Pytorch start training process stucked when blocking GPU 0

The GPU0 in my server has been occupied by others’ processes, so I blocked GPU0 and use mp.spawn to train my model, but it failed to create train process.

This is reproducible example:

import torch
import torch.multiprocessing as mp
import torch.nn as nn
import torch.optim as optim
import os
import torch.distributed as dist

def train(rank, gpu_ids):
    device_id = gpu_ids[rank]
        backend="nccl", init_method="env://", world_size=len(gpu_ids), rank=device_id)
    print(f"Rank {rank} is using device {device_id}")
    model = nn.Linear(10, 1).to(device_id)
    optimizer = optim.SGD(model.parameters(), lr=0.01)
    input_data = torch.randn(5, 10).to(device_id)
    target = torch.randn(5, 1).to(device_id)
    for epoch in range(5):
        output = model(input_data)
        loss = nn.MSELoss()(output, target)
        print(f"Rank {rank}, Epoch {epoch}, Loss: {loss.item()}")

def test_main():
    os.environ['CUDA_VISIBLE_DEVICES'] = '1,2'
    os.environ["MASTER_ADDR"] = ''
    os.environ["MASTER_PORT"] = '12345'
    gpu_ids = [1]
    world_size = len(gpu_ids)
    mp.spawn(train, args=(gpu_ids,), nprocs=world_size, join=True)
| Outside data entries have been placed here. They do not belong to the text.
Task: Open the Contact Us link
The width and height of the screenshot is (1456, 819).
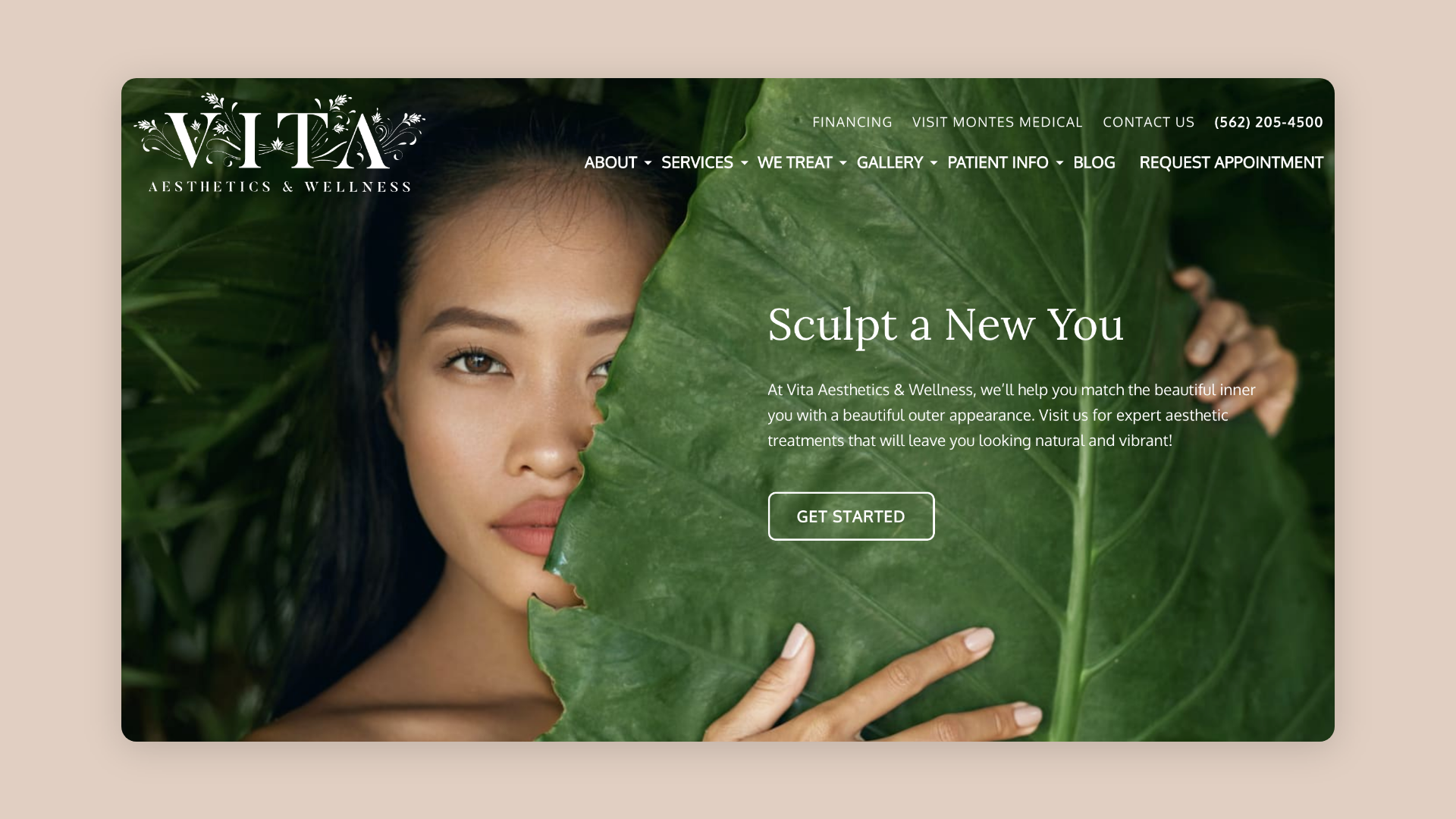Action: tap(1148, 122)
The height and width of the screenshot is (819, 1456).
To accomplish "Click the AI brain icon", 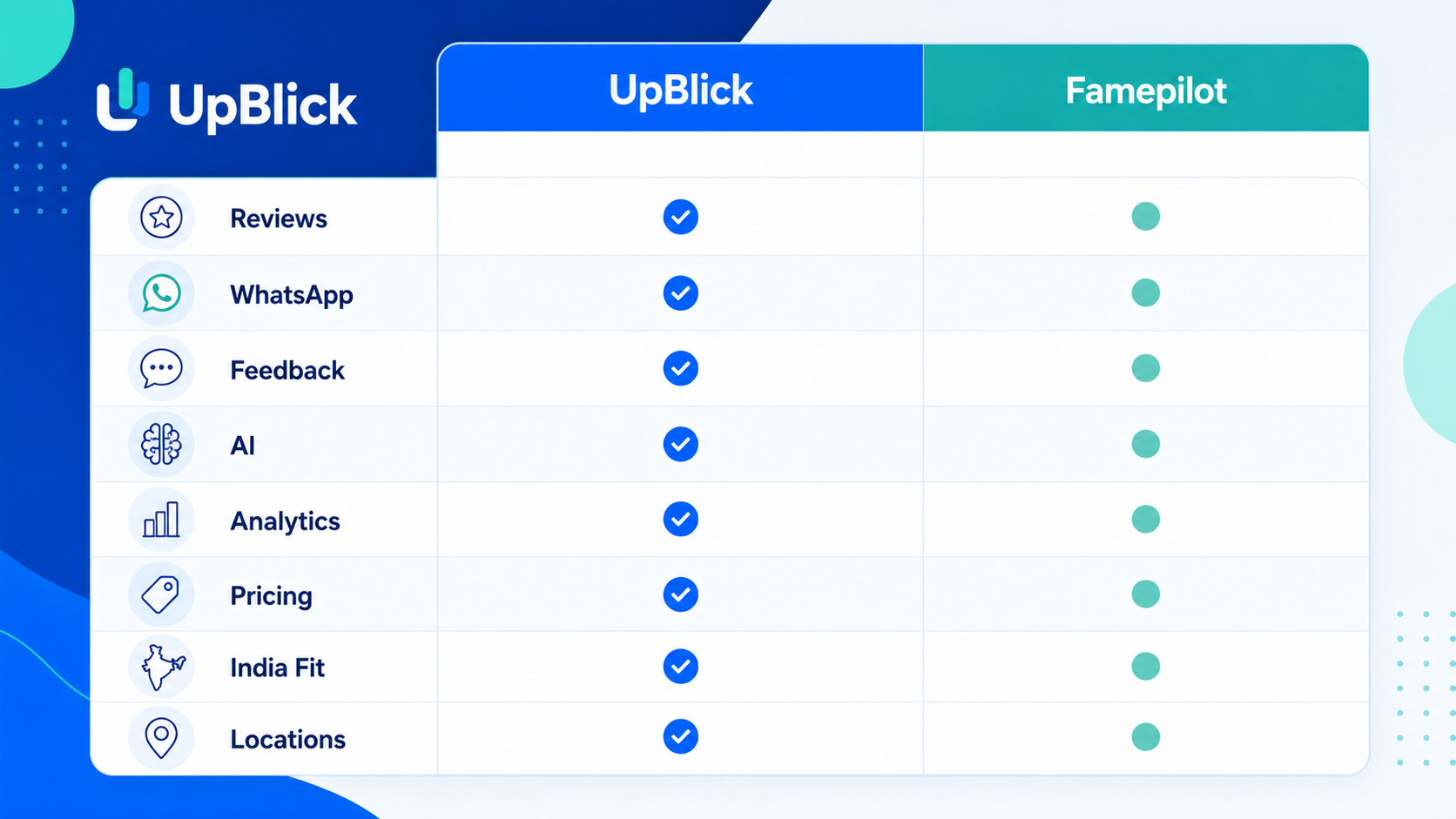I will pos(161,445).
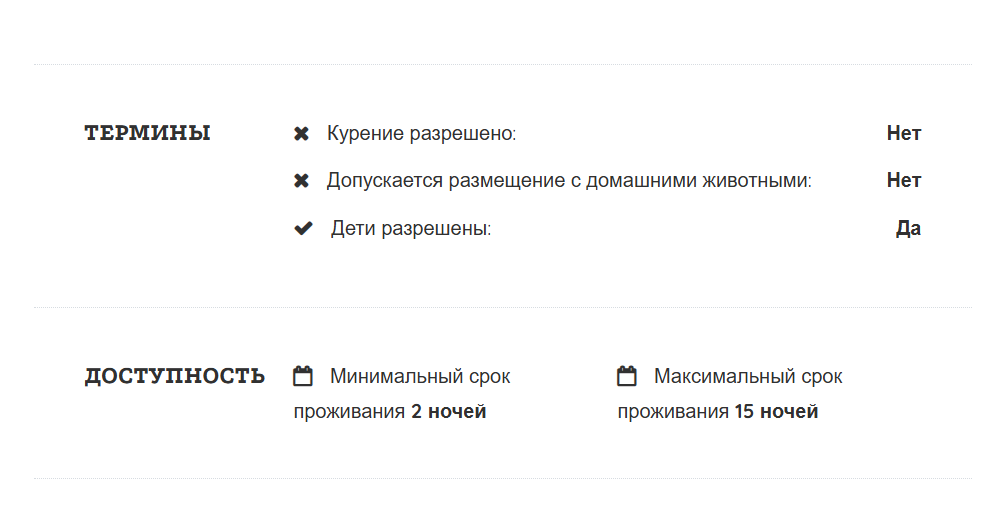Select the Курение разрешено label
Screen dimensions: 1001x512
pos(421,134)
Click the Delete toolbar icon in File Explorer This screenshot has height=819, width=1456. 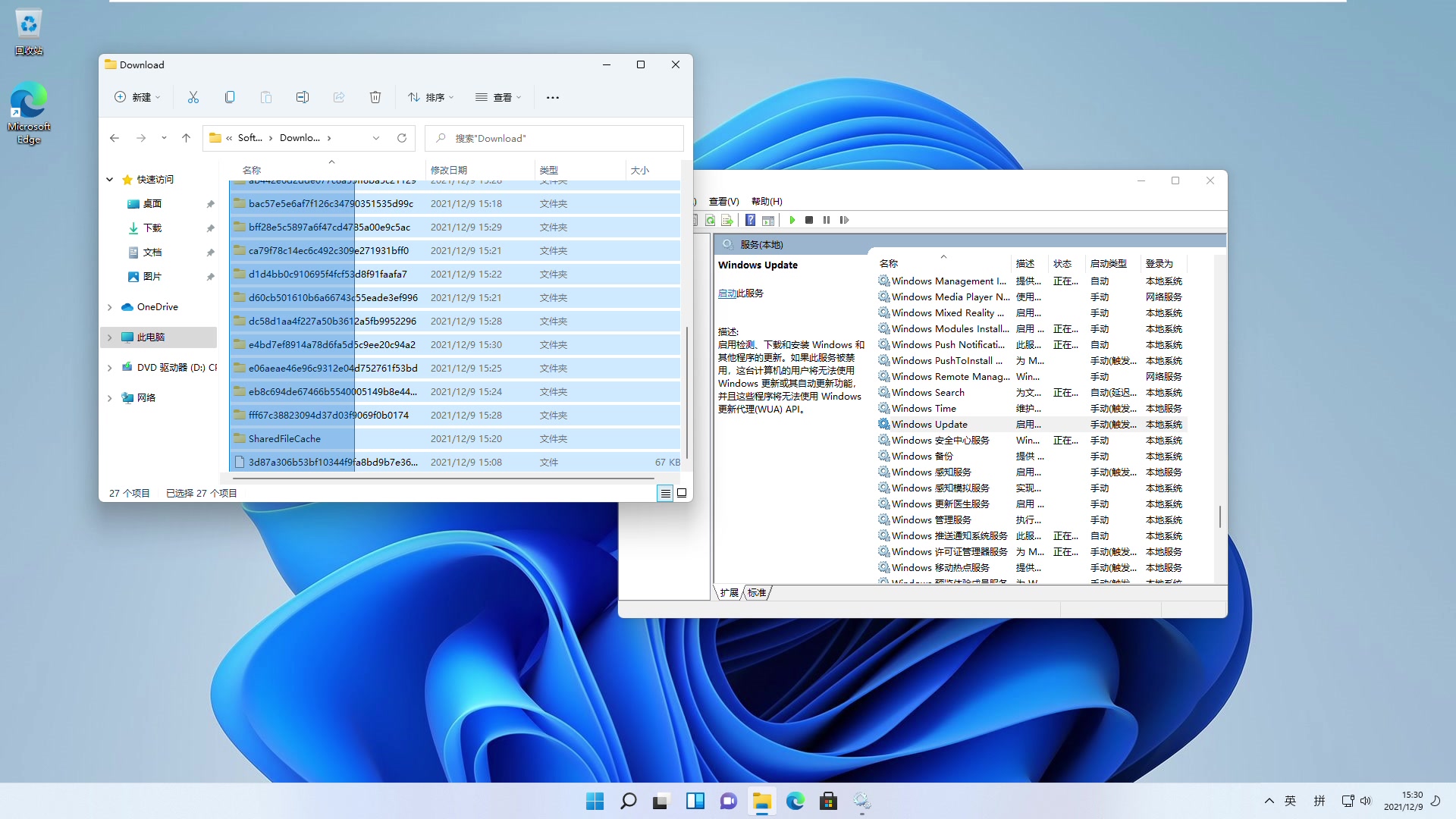375,97
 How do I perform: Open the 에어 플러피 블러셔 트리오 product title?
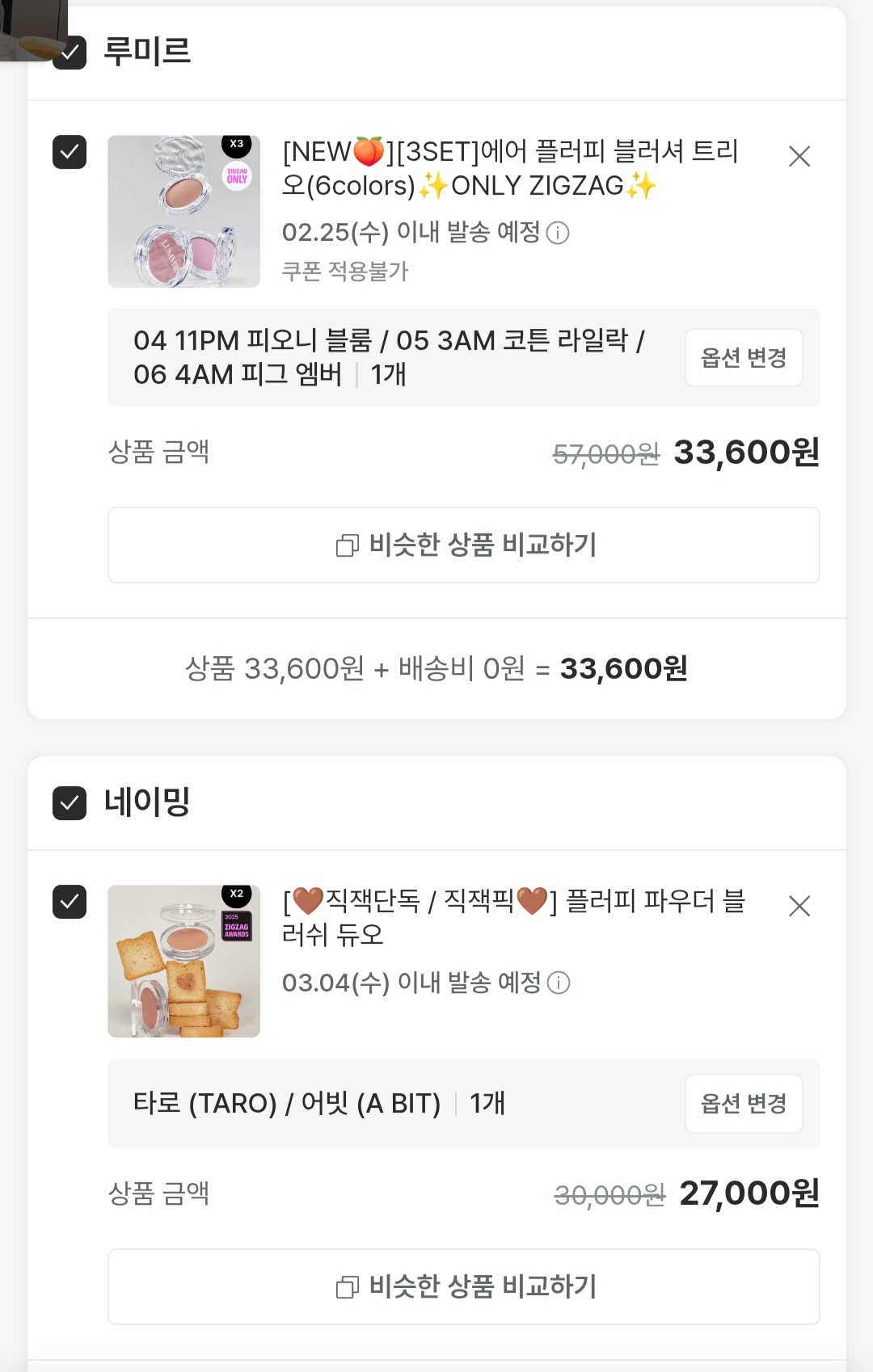pos(509,168)
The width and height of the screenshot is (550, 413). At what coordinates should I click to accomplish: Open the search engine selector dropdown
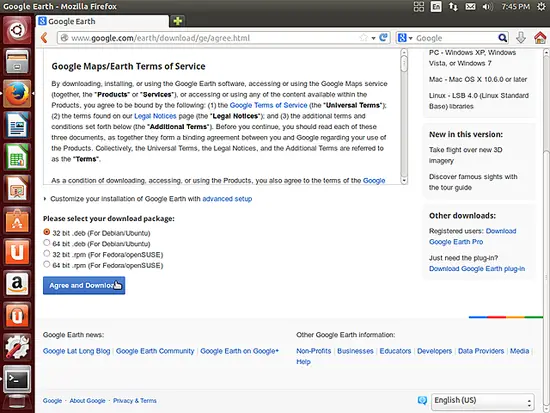[405, 38]
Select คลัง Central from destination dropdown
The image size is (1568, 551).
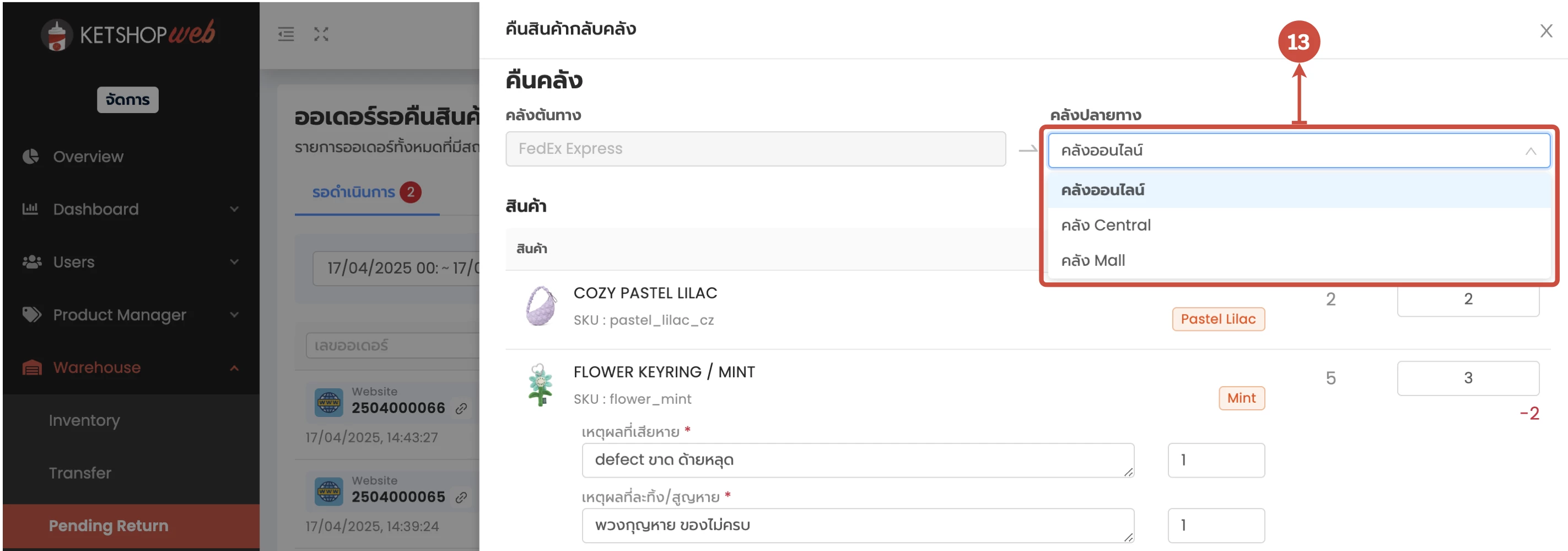(1106, 225)
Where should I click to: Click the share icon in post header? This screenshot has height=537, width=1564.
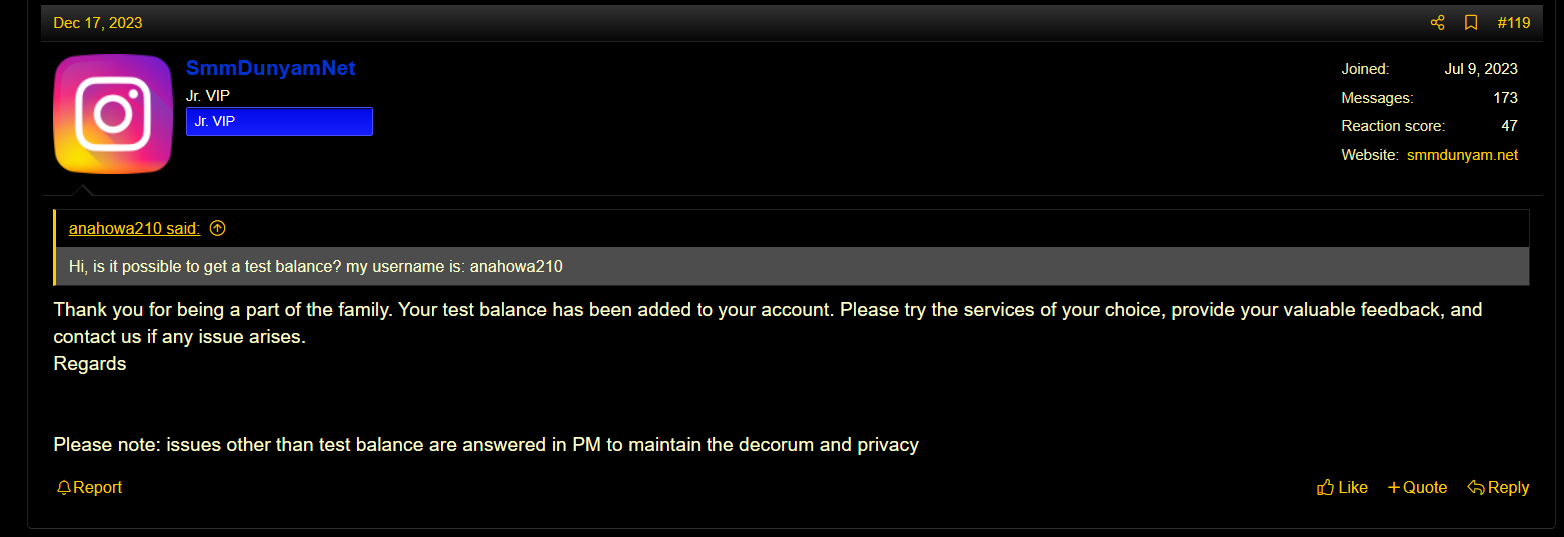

In my test, the train() method stucked in here:

dist.init_process_group(backend="nccl", init_method="env://", world_size=len(gpu_ids), rank=device_id)

So what happened and how to solve it?

Hi @forestbat,

this is because you’re giving device_id as rank to init_process_group which is 1 in your case. And as world size is 1 in your case (len(gpu_ids)) it probably waits for rank 0 to show up.

If you switch to rank=rank instead of device_id it works but there is another issue. As soon as you define CUDA_VISIBLE_DEVICES you can just address the GPUs with 0,1,2,… etc. The mapping from cuda:0 to gpu1 happens automatic. In your code your model will actually end up on gpu2 as cuda:1 maps to gpu2.